Il ministro degli Affari interni della Federazione Russa ha rilasciato un video nel quale Darya Trepova, 26 anni e già nota alle forza dell’ordine, confessa di aver ucciso in un caffè di San Pietroburgo il blogger di guerra Maxim Fomin, noto anche con il nome di Vladlen Tatarsky.
La Trepova era stata arrestata dagli ufficiali del Comitato investigativo che per primi sono giunti nel luogo dei fatti, riporta la Tass.

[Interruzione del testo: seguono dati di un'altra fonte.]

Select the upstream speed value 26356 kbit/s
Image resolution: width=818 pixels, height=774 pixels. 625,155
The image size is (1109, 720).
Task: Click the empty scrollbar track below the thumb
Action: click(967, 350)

L’esplosione è avvenuta nello Streetfood-Bar n.1, situato nei pressi dell’Università (centro di San Pietroburgo), nel quale Maxim Fomin (alias Vladlen Tatarsky), noto blogger e corrispondente di guerra dal Donbass dal 2014, stava tenendo una conferenza. Il blogger è stato ucciso tramite una statuetta colma di oltre 200 grammi di tritolo. Oltre alla morte del corrispondente, circa trenta persone sono state ferite a causa dell’esplosione. Sul posto stanno ancora lavorando gli investigatori e le unità della scena del crimine.
Qualche ora dopo i fatti, gli agenti delle forze dell’ordine hanno perquisito l’appartamento di Darya Trepova situato a San Pietroburgo. In loco sono state interrogate sua madre e sua sorella. Secondo i rapporti preliminari delle forze dell’ordine, è stata la Trepova a consegnare a Tatarsky una statuetta imbottita di esplosivo che gli ha successivamente tolto la vita.